* [EXCERTO]

━━━━━━━━

Procurando explicar o fenómeno, Fukuyama alega que as democracias atuais não foram capazes de garantir o reconhecimento de dignidade a todos os sujeitos, mesmo que em princípio tal esteja presente por via dos Direitos Humanos, do primado da lei (rule of law) e pelo direito de voto. A presença desse princípio não traduz que “as pessoas sejam respeitadas igualmente na prática, em particular os membros dos grupos com um historial de marginalização” (p. 15). A situação expande-se com a presença das questões identitárias que funcionam como força motriz da política atual. Acresce que entre 2000 e 2016 metade dos norte-americanos viu os seus rendimentos estagnarem, enquanto a globalização agudizou disparidades e gerou uma onda de left-behind. A consequência foi a emergência de um fosso entre ricos e pobres, onde a classe média se foi esvaziando.

━━━━━━━━

* [TAREFA ESCRITA 1]
Indique se cada afirmação está de acordo com o excerto e responda sim ou não, citando textualmente as palavras decisivas. (a) Fukuyama considera que as democracias atuais garantiram o reconhecimento de dignidade a todos os sujeitos. (b) Entre 2000 e 2016, metade dos norte-americanos viu os seus rendimentos estagnarem. (c) A classe média foi crescendo à medida que o fosso entre ricos e pobres se formava.
* [TAREFA ESCRITA 2]
Reescreva o trecho do excerto que vai de "Procurando explicar o" até "se foi esvaziando.", trocando "globalização" por "automação".
* [TAREFA ESCRITA 3]
Resuma o excerto em duas frases.

* [LINHAS DE DADOS]
━━━━━━━━

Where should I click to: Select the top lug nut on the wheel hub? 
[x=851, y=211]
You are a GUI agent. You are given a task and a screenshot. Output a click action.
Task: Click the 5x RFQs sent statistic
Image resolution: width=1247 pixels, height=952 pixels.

━━━━━━━━

* [RESPOSTA ESCRITA 1]
(a) Não: “não foram capazes de garantir o reconhecimento de dignidade a todos os sujeitos”.
(b) Sim: “entre 2000 e 2016 metade dos norte-americanos viu os seus rendimentos estagnarem”.
(c) Não: “onde a classe média se foi esvaziando”.

* [RESPOSTA ESCRITA 2]
Procurando explicar o fenómeno, Fukuyama alega que as democracias atuais não foram capazes de garantir o reconhecimento de dignidade a todos os sujeitos, mesmo que em princípio tal esteja presente por via dos Direitos Humanos, do primado da lei (rule of law) e pelo direito de voto. A presença desse princípio não traduz que “as pessoas sejam respeitadas igualmente na prática, em particular os membros dos grupos com um historial de marginalização” (p. 15). A situação expande-se com a presença das questões identitárias que funcionam como força motriz da política atual. Acresce que entre 2000 e 2016 metade dos norte-americanos viu os seus rendimentos estagnarem, enquanto a automação agudizou disparidades e gerou uma onda de left-behind. A consequência foi a emergência de um fosso entre ricos e pobres, onde a classe média se foi esvaziando.

* [RESPOSTA ESCRITA 3]
Fukuyama alega que as democracias atuais não garantiram, na prática, o reconhecimento de dignidade a todos, apesar dos Direitos Humanos, do primado da lei e do direito de voto. A situação agrava-se com as questões identitárias, que movem a política atual, e com a estagnação dos rendimentos de metade dos norte-americanos entre 2000 e 2016 e as disparidades agudizadas pela globalização, que abriram um fosso entre ricos e pobres e esvaziaram a classe média.